Estratto del testo:
-- -- --
LA CORTE SUPREMA DI CASSAZIONE
SEZIONE SECONDA CIVILE
Composta dagli Ill.mi Sigg.ri Magistrati:
Dott. MANNA Felice – Presidente –
Dott. ABETE Luigi – Consigliere –
Dott. CASADONTE Annamaria – Consigliere –
Dott. FORTUNATO Giuseppe – Consigliere –
Dott. DONGIACOMO Giuseppe – rel. Consigliere –
ha pronunciato la seguente:
ORDINANZA
sul ricorso 19546/2019 proposto da:
O.E., rappresentata e difesa dall’Avvocato ROBERTO MAIORANA, per procura speciale in calce al ricorso;
– ricorrente –
contro
MINISTERO DELL’INTERNO, rappresentato e difeso dall’Avvocatura Generale dello Stato;
– controricorrente –
avverso la SENTENZA n. 1000/2019 della CORTE D’APPELLO DI FIRENZE, depositata il 26/4/2019;
udita la relazione della causa svolta nella Camera di consiglio non partecipata del 9/3/2021 dal Consigliere Dott. GIUSEPPE DONGIACOMO.
FATTI DI CAUSA
La corte d’appello, con la sentenza in epigrafe, ha rigettato l’appello che O.E., nata in *****, aveva proposto nei confronti dell’ordinanza con la quale il tribunale aveva, a sua volta, rigettato la domanda di protezione internazionale proposta dalla stessa.
O.E., con ricorso notificato il 25/6/2019, ha chiesto la cassazione della sentenza.
Il ministero dell’interno ha resistito con controricorso.
La ricorrente ha depositato memoria.
RAGIONI DELLA DECISIONE
1. Con il primo motivo, la ricorrente, lamentando l’omesso esame circa un fatto decisivo per il giudizio che è stato oggetto di discussione tra le parti, in relazione all’art. 360 c.p.c., n. 5, ha censurato la sentenza impugnata nella parte in cui la corte d’appello ha rigettato la domanda di protezione sussidiaria limitandosi ad affermare la mancanza dei relativi presupposti omettendo, tuttavia, di citare le fonti informative sulla situazione politica, economica e sociale della Nigeria che avrebbe dovuto consultare e valutare.
2.1. Il motivo è fondato. Questa Corte, in effetti, ha più volte affermato (cfr. le ordinanze n. 13449 del 2019, n. 13450 del 2019, n. 13451 del 2019, n. 13452 del 2019) che il giudice di merito, a norma del D.Lgs. n. 25 del 2008, art. 8, comma 3, ha il dovere di indicare la fonte in concreto utilizzata nonché il contenuto dell’informazione da essa tratta e ritenuta rilevante ai fini della decisione, così da consentire alle parti la verifica della pertinenza e della specificità dell’informazione predetta rispetto alla situazione concreta del Paese di provenienza del richiedente la protezione.
2.2. La decisione impugnata non soddisfa i suindicati requisiti. La corte d’appello, invero, ha rigettato la domanda di protezione sussidiaria proposta dalla richiedente ai sensi del D.Lgs. n. 251 del 2007, art. 14, lett. c) e cioè per la sussistenza nel suo Paese d’origine di una situazione di violenza indiscriminata in situazioni di conflitto armato determinativa di minaccia grave alla vita o alla persona, sul rilievo che in Nigeria ed, in particolare, nella zona da cui proviene la richiedente, non è ravvisabile una situazione di violenza indiscriminata determinata da conflitto armato.
-- -- --
Obiettivo: Copia dall'ordinanza della Cassazione il passo compreso tra "RAGIONI DELLA DECISIONE" e "consultare e valutare.", estremi inclusi.

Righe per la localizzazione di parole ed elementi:
-- -- --
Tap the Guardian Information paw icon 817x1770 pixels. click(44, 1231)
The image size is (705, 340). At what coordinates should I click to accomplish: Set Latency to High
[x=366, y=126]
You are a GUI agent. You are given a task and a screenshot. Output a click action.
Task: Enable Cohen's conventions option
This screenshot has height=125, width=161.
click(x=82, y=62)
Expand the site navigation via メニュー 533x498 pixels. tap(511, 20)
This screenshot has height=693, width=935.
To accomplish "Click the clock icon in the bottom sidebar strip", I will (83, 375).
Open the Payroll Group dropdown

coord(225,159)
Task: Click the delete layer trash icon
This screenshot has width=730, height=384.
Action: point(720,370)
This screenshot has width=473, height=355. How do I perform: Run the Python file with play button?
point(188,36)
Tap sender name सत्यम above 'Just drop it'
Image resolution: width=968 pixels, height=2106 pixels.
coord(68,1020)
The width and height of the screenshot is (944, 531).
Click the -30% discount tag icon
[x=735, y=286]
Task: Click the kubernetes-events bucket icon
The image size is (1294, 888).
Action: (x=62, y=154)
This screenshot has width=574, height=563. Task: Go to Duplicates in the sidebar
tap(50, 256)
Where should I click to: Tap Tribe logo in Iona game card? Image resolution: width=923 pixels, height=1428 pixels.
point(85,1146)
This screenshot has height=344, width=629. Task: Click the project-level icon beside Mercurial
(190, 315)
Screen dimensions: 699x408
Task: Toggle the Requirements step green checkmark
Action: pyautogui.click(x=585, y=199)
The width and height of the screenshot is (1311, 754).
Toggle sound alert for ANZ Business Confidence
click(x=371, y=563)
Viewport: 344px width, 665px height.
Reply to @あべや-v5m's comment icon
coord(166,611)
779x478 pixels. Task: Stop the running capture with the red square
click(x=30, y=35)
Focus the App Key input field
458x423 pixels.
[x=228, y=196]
-- -- --
Risposta corretta:
RAGIONI DELLA DECISIONE
1. Con il primo motivo, la ricorrente, lamentando l’omesso esame circa un fatto decisivo per il giudizio che è stato oggetto di discussione tra le parti, in relazione all’art. 360 c.p.c., n. 5, ha censurato la sentenza impugnata nella parte in cui la corte d’appello ha rigettato la domanda di protezione sussidiaria limitandosi ad affermare la mancanza dei relativi presupposti omettendo, tuttavia, di citare le fonti informative sulla situazione politica, economica e sociale della Nigeria che avrebbe dovuto consultare e valutare.